Jarak

Nofi Anisa
Chapter #3

Kamu yang meruntuhkan dinding perih

Selang beberapa minggu. Amarahku terhadap Adit mulai mereda. Adit meminta nomorku dari Roi dan kami pun sering bertukar kabar kecil. Hingga aku berani untuk berangkat bersama lagi dengan Adit.

Sumpah serapahku terhadap Adit sudah tidak berlaku. Karena aku beberapa kali benar-benar membutuhkan tumpangan. Ya sebenarnya sih dalam beberapa hal dengan keadaan terpaksa. Jadi aku memberanikan diri untuk meminta bantuannya memberiku tumpangan. Hingga menjadi suatu kebiasaan.

Hampir setiap hari kami berangkat dan pulang bersama. Adit selalu menjemput dan mengantarku sampai depan rumahku. Hingga suatu ketika Adit mengajakku untuk mendaki gunung bersamanya. Tanpa ragu aku mengiyakan ajakannya. Karena sebelumnya aku juga pernah mendaki gunung. Dan itu pengalaman luar biasa bagiku.

Melihat cantiknya kota dengan gemerlap lampu yang terlihat indah di atas gunung. Semilir angin yang sejuk, jauh dari hiruk pikuk keramaian. Melihat hijaunya rumput yang tumbuh bebas dan liar. Indah menurutku. Bukan heran jika aku langsung tertarik dengan ajakan Adit. Terlebih lagi Adit mengajak Roi. Aku merasa akan baik-baik saja.

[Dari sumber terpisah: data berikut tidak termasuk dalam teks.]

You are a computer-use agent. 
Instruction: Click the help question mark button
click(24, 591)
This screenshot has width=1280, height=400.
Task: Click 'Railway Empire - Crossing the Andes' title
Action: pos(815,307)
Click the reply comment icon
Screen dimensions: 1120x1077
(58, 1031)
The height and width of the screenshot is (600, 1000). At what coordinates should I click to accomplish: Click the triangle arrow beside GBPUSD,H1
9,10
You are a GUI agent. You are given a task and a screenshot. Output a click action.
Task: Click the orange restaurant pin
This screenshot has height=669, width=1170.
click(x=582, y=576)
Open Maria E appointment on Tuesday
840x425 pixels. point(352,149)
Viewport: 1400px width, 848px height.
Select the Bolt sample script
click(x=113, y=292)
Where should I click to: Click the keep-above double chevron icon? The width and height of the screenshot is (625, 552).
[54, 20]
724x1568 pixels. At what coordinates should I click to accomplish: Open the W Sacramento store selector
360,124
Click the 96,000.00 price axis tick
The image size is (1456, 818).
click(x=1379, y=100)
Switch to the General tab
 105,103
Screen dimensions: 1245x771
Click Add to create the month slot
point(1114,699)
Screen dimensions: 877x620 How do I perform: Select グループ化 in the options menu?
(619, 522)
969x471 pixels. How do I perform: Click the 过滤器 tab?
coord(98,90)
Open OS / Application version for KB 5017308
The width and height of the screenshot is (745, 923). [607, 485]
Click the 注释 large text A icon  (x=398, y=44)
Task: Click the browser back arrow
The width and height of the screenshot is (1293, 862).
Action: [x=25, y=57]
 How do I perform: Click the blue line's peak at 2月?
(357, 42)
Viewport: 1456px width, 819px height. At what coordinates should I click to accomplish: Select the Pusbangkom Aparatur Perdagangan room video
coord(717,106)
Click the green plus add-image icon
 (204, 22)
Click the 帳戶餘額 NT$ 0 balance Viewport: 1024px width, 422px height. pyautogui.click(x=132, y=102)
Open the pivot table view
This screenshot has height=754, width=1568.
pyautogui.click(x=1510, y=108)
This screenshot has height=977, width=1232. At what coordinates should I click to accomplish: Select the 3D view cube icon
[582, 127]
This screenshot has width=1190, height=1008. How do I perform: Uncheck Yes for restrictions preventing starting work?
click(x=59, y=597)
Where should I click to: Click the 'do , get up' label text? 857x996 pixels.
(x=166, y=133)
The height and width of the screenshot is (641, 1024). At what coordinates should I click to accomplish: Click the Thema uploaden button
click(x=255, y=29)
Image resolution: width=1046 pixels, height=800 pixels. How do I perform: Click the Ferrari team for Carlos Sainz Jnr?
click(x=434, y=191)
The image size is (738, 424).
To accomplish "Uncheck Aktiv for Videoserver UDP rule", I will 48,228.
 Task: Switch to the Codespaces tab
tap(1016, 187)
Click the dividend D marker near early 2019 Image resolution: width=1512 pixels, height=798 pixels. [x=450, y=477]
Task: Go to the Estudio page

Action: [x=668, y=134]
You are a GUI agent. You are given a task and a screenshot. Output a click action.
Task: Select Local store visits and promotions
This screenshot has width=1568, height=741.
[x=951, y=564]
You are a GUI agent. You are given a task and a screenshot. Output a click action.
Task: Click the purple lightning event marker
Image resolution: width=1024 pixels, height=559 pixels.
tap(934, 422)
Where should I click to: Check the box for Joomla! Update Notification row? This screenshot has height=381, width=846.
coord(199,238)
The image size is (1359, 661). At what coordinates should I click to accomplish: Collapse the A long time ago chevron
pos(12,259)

Semua persiapan untuk pendakian aku tidak perlu memikirkannya, semua sudah ditanggung oleh Adit. Hingga hari H tiba, dia membawakanku perlengkapan tenda dan selimut untuk tidur. Kompor untuk kami makan, dan peralatan pendakian yang lainnya. Semua sudah disiapkan betul oleh Adit.Aku hanya dianjurkan membawa beberapa snack dan keperluan pribadi milikku.

Aku berangkat berboncengan dengan Adit. Bersama beberapa teman. Dan yang aku kenal hanyalah Roi Adit dan Yoga, ya Yoga merupakan sahabat Adit dan Roi, ditambah lagi dengan dua temannya Jojo dan Danu. Mereka sering menyebut persahabatan mereka lima sekawan. Jojo lelaki yang aku lihat sewaktu jalan santai. Lelaki yang berbadan pendek, yang aku kira itu Adit. Tapi ternyata bukan.

Jalanan ke arah gunung, berkelok-kelok, kiri dan kanan terdapat lahan pertanian dan pemukiman warga di sana. Aku sangat menikmatinya tapi aku juga menikmati rasa lelah karena harus menggendong ransel milik Adit yang beratnya mencapai 10 Kg lebih.

Dan seperti sebelumnya, Adit tidak mengajakku bicara, tapi sesekali aku mengajaknya bicara dan jawabannya super irit. Aku sempat kehilangan ide untuk mencari topik pembicaraan apa yang tepat untuk aku bisa bicarakan dengan Adit.

Semua topik ku kerahkan, termasuk aku mencoba mengajaknya bicara kala aku ingin pindah posisi duduk. Jawabannya hanya iya silahkan dan tidak ada embel-embel lain. "Dasar manusia batu" Gumam ku dalam hati

Sesekali aku beteriak ke arah Roi untuk memecah ke bosanku di jalan. Roi selalu akan menjawab teriakanku, karena Roi banyak bicara terhadapku. Tidak seperti Adit yang hanya akan menjawab seperlunya saja. Mungkin Adit lelaki yang sangat pendiam diantara lelaki yang aku kenal.

Perjalanan kami menuju gunung memakan waktu kurang lebih 3 jam. Beberapa kali kami berhenti untuk istirahat. Pundakku terasa berat dan pegal sekali. Tapi semua lelah terbayarkan sudah ketika kami sampai di tempat istirahat untuk pendakian.